Of course, Google had to react, since online advertising revenues are very important to it, and selling ad space online is basically its job (to be fair, also its job: being an awesome search engine).

Don’t f*** with user experience, bro!
In order to not let Apple be the cool one while it still buries users under mountains of ads, Google’s response was radical: it just banned some types of advertising that are deemed ‘too intrusive’ or that spoil the sacrosanct user experience.

In simple words: the most effective types of advertisements, which sell the most, are not allowed any more. That’s kind of annoying for advertisers and their brands, but hey, maybe this will be the end of pre-rolls on YouTube – a man may dream of such a world. Anyway, the point is: online advertisement might enter a new stage of its evolution, and hopefully for the best.

What would the Internet look like with fewer ads?
Ok, that’s fine and all. But how are websites that offer free content supposed to keep on existing without all of that sweet advertisement money? Well, I think that once again, the answer might come from cryptocurrencies. Let me explain: JavaScript files could be pushed by websites to browsers in order to turn users’ computing power into cryptocurrency mining machines.

Picture this: while you’re reading an article about online advertising, watching a compilation video of 2017’s cutest cats, or taking a test to see which Power Ranger best fits your personality, your computer’s CPU is used by the website to mine a certain cryptocurrency in the background, thus earning the website money while you’re browsing for more fabulous content. The website makes money, you don’t have to watch minute-long pre-rolls before the few seconds of video you want to see, and everyone’s happy.

Happiness is a warm CPU
Everyone is happy, except for advertising networks and agencies… unless they are smart enough to offer such solutions to the websites they are currently working with on advertising space. But they have to be smart and quick about it, because nobody wants to be the last website on the Internet featuring irrelevant ads while everyone else is offering a great user experience to people who are more than happy to let their computer do the heavy lifting so they don’t have to pay for content!

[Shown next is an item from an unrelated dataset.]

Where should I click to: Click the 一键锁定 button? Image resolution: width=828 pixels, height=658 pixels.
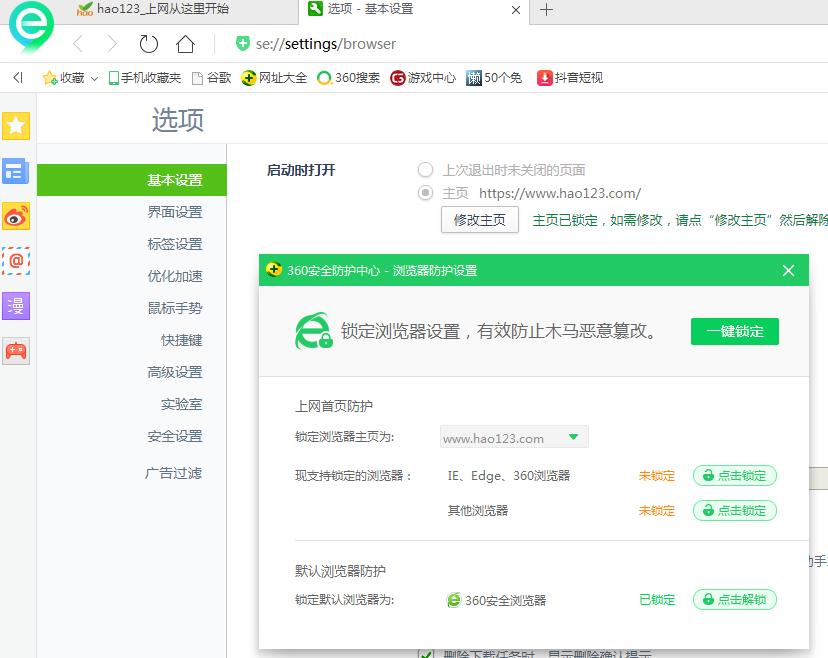pyautogui.click(x=734, y=330)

Here are a few tools to make users mine while visiting your website:

https://coinhive.com
https://www.adless.io
https://www.coinimp.com
http://donate.cpufan.club
https://crypto-loot.com
https://www.coin-have.com
https://github.com/cryptonoter/CryptoNoter

Luc Jacobs

Hi, I found this an extremely interesting article, so I continued reading on the Internet afterwards. Depending on the source, users are in favor of this or against it (“I want site owners to write articles for me for free, no paywall, no ads, no mining!”). In any case the consensus seems to be that you should ask the user’s permission before using their PC for mining.
Unfortunately, as with all good things, less honest people have started pushing this on their sites or apps without a warning or they have even hacked hundreds of sites to make their visitors mine for them. Therefore, several virus scanners already signal these tools as malware. A knowledgeable user may look further and read that it’s not real malware and that you can whitelist it, but 99,9% of users will probably just click the back button and never visit your site again.
Do you think that we will ever get to a point where we have a reliable implementation that will not be flagged by malware tools?